G’day folks, Stan the Fan here. I’ve just returned from China
after the historic first Asian V8 round. Boy, it took a bloody big effort to get
my caravan there and back, but I didn’t want to miss it for all the tea in... you
get the idea.
I had asked AVESCO to reserve a possie for it on their Jumbos, but
they told me there was no room on either 747. As I couldn’t afford the
alternative – airlift by a single-engine Cessna – I had to put the van on the
slow boat to China, literally.
Meanwhile, I booked a cheap flight on budget carrier Plummet
Airlines, and flew over. The in-flight entertainment was very budget, consisting
of playing Chinese Checkers and singing David Bowie’s Little China
Girl!

_Problems to work on:_
**A)** Reproduce the part of the fan's report on the first Asian V8 round starting at "G’day folks, Stan" and ending at "get the idea.".
**B)** Write what comes next in the fan's report on the first Asian V8 round.
The lines that follow have no connection to the fan's report on the first Asian V8 round.

_Data excerpts:_
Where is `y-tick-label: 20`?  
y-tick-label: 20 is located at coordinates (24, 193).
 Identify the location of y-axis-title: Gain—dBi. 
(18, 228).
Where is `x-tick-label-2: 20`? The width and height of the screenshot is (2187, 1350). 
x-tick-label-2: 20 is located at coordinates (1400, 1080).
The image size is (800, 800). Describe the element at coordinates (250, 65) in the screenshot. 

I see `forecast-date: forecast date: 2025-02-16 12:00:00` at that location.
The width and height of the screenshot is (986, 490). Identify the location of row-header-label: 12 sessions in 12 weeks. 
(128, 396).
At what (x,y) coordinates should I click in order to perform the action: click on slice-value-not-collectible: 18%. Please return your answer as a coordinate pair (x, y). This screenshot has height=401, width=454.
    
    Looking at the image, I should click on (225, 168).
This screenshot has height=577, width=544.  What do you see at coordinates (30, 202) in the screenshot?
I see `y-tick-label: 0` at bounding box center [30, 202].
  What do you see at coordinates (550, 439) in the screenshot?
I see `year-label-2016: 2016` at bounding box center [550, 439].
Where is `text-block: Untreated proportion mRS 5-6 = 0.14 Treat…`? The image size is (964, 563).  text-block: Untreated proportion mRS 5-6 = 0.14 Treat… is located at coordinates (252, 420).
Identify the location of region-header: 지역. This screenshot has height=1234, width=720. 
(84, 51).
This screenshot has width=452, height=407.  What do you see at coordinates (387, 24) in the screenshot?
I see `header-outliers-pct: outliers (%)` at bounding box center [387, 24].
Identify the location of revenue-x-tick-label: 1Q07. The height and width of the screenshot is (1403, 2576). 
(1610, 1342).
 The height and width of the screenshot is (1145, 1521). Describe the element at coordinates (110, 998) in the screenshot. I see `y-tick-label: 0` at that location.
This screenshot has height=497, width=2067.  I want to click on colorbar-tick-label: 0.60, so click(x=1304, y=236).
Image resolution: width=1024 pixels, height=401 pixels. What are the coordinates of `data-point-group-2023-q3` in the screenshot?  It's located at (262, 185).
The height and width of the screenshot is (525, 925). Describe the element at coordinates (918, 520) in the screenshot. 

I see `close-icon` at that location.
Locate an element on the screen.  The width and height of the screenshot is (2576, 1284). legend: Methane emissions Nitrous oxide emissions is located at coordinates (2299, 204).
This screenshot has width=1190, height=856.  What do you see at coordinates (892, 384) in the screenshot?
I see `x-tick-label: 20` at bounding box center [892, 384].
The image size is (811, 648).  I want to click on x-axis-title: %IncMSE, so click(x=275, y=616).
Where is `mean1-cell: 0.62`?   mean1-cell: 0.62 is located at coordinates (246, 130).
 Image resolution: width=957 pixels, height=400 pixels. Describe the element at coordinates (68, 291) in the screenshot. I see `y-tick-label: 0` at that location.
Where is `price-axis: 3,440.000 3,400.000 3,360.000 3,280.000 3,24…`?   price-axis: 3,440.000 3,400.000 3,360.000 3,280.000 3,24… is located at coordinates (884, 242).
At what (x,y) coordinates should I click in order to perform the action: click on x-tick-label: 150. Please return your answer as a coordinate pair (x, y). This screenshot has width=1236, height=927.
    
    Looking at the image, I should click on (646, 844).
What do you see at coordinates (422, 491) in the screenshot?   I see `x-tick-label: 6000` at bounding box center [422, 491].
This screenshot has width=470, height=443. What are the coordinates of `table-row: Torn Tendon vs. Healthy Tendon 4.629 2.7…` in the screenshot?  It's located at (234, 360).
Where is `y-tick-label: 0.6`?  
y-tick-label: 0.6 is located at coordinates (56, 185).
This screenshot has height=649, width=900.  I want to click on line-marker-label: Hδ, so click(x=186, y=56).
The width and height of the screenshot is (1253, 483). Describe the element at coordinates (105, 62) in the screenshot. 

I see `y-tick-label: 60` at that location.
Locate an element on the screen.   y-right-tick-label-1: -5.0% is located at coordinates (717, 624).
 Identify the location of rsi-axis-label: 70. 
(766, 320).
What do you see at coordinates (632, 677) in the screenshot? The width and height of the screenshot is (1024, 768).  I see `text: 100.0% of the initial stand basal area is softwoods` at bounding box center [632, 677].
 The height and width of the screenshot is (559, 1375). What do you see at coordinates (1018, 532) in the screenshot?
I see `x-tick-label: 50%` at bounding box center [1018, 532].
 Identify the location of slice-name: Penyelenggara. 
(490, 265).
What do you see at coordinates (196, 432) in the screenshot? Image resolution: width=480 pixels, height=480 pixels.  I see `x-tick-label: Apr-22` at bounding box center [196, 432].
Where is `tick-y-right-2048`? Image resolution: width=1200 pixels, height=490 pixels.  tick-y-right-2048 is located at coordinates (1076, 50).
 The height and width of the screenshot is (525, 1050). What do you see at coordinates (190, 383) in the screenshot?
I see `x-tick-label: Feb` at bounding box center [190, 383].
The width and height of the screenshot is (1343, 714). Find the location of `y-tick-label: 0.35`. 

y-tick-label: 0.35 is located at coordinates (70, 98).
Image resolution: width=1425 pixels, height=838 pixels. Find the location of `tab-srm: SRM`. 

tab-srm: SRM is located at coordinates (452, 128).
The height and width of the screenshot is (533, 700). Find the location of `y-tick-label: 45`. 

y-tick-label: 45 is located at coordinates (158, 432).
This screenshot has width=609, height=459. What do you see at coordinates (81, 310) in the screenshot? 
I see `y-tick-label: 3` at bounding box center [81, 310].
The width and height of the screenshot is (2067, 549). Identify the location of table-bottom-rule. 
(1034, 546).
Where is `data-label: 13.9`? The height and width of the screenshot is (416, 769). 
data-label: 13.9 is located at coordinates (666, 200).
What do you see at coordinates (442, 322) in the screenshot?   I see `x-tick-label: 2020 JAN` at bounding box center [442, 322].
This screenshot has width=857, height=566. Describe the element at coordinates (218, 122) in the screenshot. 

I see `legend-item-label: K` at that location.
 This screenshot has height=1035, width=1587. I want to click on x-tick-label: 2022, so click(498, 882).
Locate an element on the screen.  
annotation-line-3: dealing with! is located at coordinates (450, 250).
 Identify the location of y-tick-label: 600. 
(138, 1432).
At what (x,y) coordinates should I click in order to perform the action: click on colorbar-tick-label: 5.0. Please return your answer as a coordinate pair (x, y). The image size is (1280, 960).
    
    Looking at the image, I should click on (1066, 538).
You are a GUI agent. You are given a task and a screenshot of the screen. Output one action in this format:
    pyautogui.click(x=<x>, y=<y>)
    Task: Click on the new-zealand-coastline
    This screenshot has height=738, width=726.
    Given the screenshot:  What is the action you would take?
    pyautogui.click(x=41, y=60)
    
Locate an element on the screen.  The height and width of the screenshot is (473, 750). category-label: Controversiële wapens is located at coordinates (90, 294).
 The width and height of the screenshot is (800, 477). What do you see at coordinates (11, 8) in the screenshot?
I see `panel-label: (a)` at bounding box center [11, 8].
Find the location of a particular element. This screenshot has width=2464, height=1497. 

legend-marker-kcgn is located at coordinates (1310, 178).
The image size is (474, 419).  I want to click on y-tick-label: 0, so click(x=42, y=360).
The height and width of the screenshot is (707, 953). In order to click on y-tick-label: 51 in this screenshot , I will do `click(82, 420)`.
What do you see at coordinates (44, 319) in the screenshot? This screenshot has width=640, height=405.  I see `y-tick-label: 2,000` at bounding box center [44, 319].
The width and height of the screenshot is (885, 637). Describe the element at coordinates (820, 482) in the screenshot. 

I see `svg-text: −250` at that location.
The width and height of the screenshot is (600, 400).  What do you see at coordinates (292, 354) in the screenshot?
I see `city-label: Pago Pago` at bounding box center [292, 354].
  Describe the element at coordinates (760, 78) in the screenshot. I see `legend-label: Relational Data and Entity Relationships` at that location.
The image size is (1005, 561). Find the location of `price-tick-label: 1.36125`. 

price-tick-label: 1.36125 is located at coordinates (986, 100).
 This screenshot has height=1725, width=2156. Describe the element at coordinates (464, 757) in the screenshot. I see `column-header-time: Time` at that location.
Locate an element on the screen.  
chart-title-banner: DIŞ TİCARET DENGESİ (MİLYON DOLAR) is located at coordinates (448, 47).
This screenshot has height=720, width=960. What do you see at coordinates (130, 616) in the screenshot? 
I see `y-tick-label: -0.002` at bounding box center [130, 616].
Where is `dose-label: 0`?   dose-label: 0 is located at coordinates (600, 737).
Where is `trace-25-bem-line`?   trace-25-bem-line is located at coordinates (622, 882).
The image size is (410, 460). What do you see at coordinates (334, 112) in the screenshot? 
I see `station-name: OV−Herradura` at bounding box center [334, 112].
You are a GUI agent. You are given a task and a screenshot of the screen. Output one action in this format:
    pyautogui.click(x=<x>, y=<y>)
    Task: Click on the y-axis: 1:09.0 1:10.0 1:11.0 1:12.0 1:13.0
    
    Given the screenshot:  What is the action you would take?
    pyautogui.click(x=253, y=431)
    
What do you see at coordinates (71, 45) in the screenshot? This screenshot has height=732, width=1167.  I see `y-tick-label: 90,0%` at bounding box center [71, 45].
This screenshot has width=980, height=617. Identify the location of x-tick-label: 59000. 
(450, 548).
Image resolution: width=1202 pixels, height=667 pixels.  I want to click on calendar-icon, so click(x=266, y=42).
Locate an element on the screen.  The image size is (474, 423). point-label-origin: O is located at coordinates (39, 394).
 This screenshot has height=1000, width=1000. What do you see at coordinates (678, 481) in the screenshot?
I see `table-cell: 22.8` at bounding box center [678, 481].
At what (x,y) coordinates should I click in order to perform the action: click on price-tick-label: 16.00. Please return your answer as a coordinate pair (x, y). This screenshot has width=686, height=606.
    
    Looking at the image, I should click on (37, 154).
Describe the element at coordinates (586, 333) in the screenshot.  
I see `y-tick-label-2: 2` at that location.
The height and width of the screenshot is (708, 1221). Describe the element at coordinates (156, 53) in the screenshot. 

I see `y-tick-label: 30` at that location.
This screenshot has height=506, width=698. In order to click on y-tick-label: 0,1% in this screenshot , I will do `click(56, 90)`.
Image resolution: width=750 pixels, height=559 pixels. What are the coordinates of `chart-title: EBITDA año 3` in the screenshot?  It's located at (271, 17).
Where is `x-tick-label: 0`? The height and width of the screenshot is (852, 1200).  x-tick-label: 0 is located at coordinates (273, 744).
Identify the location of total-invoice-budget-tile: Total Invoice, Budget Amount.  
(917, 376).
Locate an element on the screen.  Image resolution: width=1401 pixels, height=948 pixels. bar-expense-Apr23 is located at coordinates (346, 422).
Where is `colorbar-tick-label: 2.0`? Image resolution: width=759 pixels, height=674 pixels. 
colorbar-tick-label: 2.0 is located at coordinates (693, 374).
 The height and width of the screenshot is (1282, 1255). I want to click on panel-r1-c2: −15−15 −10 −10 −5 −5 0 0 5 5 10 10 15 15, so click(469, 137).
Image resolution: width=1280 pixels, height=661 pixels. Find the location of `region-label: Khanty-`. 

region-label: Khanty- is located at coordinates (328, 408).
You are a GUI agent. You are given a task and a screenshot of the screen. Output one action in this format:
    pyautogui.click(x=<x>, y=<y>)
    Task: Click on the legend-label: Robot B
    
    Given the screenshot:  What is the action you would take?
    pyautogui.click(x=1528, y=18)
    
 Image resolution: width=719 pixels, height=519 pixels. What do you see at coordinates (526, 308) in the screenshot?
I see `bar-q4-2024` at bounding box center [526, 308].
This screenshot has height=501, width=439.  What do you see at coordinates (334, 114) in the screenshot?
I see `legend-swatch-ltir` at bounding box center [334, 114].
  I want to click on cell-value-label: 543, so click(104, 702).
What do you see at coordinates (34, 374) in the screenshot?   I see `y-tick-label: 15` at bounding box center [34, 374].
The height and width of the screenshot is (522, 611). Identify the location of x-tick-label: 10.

_Responses by task:_
**A)**
G’day folks, Stan the Fan here. I’ve just returned from China
after the historic first Asian V8 round. Boy, it took a bloody big effort to get
my caravan there and back, but I didn’t want to miss it for all the tea in... you
get the idea.

**B)**
Upon arrival in Shanghai, I headed to the docks to pick up my
Valiant and beloved Viscount Ambassador van. It was at this time that customs
officials told me it was illegal for foreigners to drive in China, and wouldn’t
release the Valiant. They also put up obstacles for releasing the caravan that
were bigger than the Great Wall of China!
They probably hadn’t seen such a fine caravan before. Thankfully,
I packed the van’s cupboards with some good wholesome food – Four ’n’ Twenty
pies, Iced Vovos and cartons of VB – and after I threw a party for customs
officials they towed the caravan to the Shanghai International Circuit for me.
They used their work car, a model called the Buick Donger.
Good folk those Chinese. Indeed, lots of people thought I’d have
trouble communicating. After all, I don’t speak Mandarin. In fact, citrus fruits
are rarely a topic of conversation for me.
I didn’t worry about taking a phrase book. I just relied on a few
lines I knew. For example, when I wanted to eat I trotted out a line from an old
TV advertisement. At food outlets I’d say, "Mama’s making Kantong, doesn’t take
long for the word to get around".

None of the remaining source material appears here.